--- Consigna ---
Enumera los títulos de todas las películas de Terrence Malick que aparecen en la reseña sobre Vida oculta.

--- Texto de lectura ---
- - -
La filmografía de Terrence Malick, especialmente en sus inicios, está repleta de parejas que se enfrentan a la sociedad. El ejemplo más claro lo tenemos en Malas Tierras y Días del cielo, sus dos primeros largometrajes. No obstante, en ambos se trataba de amantes que huyen de las autoridades por cometer delitos, a diferencia de lo que ocurre en Vida oculta, una obra de madurez del director estadounidense.
Aquí nos volvemos encontrar a un hombre y una mujer, el austríaco Franz Jägerstätter y su esposa Fani, que se oponen a un gobierno, el de la Alemania de Hitler, que quería enviar al hombre a la guerra para matar a otros seres humanos, un asunto que iba en contra de sus arraigadas convicciones católicas. Los dos son castigados por su atrevimiento: ella se encuentra frente a la reprobación social y él ante una sentencia de muerte.
No obstante, quizá el gran tema sea el poder del libre albedrio, un asunto tratado por filósofos cristianos como Santo Tomás de Aquino, que el protagonista masculino ejerce al negarse a participar como soldado porque contravenía sus profundas creencias.
Frente al mundo de los hombres, aparece la belleza y la dureza de la naturaleza creada por Dios, otro asunto recurrente en el autor de La delgada línea roja. Resulta significativo a este respecto que el cineasta se recree en las bucólicas imágenes amorosas del protagonista y su mujer en el campo, pero también aquellas otras que reflejan las duras labores agrícolas y ganaderas.
Todo ello mostrado por la fotografía de Jörg Widmer, colaborador habitual de Malick, que refuerza el encanto de los paisajes y parece moverse con soltura, libertad y un increíble halo poético entre los actores. Un reparto que nunca sobreactúa ni acude a la solemnidad del viejo cine de estampita. August Diehl encarna a Franz Jägerstätter como un hombre íntegro, pero sin ninguna conciencia de esa beatitud que la Iglesia Católica le acabó otorgando, mientras que Valerie Pachner interpreta sin aspavientos a esa esposa profundamente enamorada capaz de apoyar a su esposo hasta la muerte.
Quizá el gran problema de Vida oculta es una tendencia a subrayar una y otra vez los mismos aspectos. Hay una excesiva propensión a recrearse en el preciosismo visual y las reiteraciones acaban restando fuerza a una película de extraña poesía que vuelve a poner de manifiesto la inquebrantable de personalidad de un cineasta capaz de generar pasiones y odios intensos.
- - -
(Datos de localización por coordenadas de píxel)
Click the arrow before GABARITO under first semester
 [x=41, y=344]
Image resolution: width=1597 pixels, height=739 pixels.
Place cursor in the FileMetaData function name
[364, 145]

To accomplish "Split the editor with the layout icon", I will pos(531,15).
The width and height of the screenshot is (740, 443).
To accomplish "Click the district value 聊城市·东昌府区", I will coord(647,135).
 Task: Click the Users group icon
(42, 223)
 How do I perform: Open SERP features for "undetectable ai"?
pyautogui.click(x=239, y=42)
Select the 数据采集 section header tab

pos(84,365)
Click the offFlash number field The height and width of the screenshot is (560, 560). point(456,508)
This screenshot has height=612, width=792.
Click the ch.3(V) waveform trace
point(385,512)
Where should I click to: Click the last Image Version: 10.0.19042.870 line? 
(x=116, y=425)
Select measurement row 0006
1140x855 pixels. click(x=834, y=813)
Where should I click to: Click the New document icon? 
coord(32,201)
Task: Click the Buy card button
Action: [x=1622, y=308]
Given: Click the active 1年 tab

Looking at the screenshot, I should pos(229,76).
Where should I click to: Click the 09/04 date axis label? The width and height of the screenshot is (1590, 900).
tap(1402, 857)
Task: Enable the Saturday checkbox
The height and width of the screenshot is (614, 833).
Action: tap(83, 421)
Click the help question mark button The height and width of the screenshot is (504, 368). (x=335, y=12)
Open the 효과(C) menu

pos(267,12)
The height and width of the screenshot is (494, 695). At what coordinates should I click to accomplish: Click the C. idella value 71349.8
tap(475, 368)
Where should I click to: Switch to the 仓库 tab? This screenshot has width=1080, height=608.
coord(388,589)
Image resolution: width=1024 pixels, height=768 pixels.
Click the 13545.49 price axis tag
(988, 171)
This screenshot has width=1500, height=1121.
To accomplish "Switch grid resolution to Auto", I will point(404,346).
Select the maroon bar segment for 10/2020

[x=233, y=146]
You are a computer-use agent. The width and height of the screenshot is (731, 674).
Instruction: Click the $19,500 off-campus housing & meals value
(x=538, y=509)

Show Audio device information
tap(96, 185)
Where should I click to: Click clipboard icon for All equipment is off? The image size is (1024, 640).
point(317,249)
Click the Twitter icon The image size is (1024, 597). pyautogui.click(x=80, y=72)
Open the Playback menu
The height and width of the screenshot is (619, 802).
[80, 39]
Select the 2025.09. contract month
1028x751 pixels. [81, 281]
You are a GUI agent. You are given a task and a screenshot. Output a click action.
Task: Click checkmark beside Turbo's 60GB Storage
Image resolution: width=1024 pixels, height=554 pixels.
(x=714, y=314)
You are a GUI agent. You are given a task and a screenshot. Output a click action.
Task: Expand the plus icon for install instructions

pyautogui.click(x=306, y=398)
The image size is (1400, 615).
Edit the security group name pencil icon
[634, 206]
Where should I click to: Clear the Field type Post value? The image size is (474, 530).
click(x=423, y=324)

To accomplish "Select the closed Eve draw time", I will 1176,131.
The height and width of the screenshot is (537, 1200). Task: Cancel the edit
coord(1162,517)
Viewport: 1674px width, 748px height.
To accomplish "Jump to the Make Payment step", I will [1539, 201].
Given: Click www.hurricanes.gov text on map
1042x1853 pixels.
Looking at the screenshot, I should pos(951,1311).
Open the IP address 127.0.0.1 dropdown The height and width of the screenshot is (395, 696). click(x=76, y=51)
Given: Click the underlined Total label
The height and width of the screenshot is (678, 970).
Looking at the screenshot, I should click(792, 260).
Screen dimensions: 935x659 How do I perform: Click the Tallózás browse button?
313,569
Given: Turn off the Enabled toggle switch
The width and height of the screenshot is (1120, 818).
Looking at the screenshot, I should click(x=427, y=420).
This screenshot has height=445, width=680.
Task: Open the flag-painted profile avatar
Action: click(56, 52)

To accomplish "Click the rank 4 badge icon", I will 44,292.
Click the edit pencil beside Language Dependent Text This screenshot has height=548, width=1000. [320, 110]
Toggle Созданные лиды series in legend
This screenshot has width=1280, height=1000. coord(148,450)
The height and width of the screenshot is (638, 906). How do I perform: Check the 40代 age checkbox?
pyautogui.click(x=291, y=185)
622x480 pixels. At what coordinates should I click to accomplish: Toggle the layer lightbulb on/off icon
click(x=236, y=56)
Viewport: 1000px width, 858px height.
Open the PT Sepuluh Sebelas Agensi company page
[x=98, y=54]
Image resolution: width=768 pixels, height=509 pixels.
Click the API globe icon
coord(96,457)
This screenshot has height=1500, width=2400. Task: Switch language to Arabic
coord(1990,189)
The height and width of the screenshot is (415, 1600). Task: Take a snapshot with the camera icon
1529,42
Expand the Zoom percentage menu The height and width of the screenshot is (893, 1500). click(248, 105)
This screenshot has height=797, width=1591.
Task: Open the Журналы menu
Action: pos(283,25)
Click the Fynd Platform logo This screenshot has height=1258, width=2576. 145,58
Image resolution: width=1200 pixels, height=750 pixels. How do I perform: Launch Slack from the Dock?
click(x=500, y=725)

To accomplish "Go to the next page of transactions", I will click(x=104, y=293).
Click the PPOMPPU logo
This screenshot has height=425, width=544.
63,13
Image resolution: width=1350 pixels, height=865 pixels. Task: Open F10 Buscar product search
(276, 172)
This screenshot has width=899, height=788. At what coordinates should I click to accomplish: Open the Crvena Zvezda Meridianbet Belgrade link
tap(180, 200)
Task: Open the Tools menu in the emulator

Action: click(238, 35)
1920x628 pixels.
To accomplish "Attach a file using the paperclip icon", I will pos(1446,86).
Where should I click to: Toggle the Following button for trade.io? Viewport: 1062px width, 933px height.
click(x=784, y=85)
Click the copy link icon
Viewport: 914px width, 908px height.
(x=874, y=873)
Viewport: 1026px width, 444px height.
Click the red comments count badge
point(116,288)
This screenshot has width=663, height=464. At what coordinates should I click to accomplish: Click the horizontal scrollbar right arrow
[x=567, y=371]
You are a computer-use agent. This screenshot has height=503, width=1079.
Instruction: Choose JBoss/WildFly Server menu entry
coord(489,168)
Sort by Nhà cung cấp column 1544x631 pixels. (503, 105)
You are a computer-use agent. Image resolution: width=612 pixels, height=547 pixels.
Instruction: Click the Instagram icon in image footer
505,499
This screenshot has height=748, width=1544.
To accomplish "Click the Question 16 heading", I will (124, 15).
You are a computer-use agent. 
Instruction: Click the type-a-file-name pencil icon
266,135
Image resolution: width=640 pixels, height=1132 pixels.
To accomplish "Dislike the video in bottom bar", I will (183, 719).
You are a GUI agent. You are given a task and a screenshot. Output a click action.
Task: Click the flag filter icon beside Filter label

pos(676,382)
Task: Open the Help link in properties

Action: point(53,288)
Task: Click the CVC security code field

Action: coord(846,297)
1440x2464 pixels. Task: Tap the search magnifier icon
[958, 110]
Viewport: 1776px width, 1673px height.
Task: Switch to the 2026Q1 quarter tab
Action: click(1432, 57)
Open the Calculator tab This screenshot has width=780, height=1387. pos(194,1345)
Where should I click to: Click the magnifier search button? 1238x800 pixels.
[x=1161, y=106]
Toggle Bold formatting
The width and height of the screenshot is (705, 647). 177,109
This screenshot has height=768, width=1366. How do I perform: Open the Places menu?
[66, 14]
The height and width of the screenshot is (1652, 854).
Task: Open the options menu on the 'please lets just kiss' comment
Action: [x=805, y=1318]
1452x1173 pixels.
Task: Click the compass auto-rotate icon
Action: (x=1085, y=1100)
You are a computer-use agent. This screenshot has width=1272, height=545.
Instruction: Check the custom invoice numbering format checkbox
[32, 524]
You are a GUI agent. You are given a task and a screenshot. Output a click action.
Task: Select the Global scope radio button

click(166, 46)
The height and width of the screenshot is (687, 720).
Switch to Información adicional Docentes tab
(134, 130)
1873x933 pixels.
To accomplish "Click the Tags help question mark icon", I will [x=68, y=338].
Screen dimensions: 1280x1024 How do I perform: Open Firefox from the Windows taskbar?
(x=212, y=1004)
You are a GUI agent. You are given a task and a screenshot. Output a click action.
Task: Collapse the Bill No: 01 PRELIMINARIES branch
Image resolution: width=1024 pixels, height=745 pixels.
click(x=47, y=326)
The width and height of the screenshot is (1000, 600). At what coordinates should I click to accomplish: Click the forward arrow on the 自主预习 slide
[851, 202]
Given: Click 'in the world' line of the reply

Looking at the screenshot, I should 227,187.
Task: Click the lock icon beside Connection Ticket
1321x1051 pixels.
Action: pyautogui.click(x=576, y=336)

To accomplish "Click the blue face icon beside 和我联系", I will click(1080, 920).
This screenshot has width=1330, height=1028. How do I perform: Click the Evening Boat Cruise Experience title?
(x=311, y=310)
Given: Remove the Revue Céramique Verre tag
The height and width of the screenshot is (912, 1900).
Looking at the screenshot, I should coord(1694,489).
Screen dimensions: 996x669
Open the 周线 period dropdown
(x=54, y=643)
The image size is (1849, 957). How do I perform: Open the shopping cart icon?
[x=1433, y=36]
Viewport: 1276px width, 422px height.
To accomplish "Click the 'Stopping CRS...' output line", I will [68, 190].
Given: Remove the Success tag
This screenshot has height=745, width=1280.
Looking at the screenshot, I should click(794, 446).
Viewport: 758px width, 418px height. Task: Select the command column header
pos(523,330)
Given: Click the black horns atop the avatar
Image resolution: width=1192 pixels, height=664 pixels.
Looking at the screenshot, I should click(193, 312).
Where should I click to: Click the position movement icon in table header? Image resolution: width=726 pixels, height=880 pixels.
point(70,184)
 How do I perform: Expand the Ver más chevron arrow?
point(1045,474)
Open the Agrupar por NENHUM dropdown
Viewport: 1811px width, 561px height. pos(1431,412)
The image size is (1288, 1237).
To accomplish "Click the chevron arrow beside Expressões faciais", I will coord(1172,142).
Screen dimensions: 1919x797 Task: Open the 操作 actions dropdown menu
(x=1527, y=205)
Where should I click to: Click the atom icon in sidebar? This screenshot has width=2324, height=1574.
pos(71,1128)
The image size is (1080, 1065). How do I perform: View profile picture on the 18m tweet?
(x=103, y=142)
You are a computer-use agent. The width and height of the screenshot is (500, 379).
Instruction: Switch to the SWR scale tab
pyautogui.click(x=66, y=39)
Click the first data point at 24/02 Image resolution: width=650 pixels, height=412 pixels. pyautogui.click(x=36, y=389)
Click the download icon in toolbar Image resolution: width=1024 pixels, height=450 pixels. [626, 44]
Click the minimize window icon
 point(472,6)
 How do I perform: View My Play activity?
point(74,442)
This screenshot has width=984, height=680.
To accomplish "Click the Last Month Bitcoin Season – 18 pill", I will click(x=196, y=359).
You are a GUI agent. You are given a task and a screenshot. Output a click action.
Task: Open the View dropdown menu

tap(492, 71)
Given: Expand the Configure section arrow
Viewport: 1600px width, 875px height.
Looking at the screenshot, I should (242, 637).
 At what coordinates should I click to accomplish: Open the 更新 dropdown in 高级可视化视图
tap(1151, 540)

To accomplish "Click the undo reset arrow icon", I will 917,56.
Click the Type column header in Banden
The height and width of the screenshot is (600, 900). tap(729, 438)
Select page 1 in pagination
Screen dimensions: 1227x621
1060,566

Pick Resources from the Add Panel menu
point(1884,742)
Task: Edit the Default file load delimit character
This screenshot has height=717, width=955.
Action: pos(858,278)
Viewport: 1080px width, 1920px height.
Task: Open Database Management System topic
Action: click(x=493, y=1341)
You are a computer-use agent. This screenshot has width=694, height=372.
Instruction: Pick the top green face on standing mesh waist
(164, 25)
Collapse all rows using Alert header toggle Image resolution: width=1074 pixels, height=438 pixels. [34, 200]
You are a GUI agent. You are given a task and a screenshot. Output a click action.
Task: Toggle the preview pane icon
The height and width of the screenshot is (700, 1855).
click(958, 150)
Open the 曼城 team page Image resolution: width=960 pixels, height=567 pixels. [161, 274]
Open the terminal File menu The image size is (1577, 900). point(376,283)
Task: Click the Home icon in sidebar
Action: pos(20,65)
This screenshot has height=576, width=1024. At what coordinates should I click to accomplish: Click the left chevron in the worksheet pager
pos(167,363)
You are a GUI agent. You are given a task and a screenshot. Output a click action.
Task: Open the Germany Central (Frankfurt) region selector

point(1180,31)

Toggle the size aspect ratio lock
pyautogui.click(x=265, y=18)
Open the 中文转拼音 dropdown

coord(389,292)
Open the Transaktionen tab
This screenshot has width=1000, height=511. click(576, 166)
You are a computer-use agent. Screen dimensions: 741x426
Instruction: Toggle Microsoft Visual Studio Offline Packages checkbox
- - -
--- Resultado ---
Malas Tierras
Días del cielo
Vida oculta
La delgada línea roja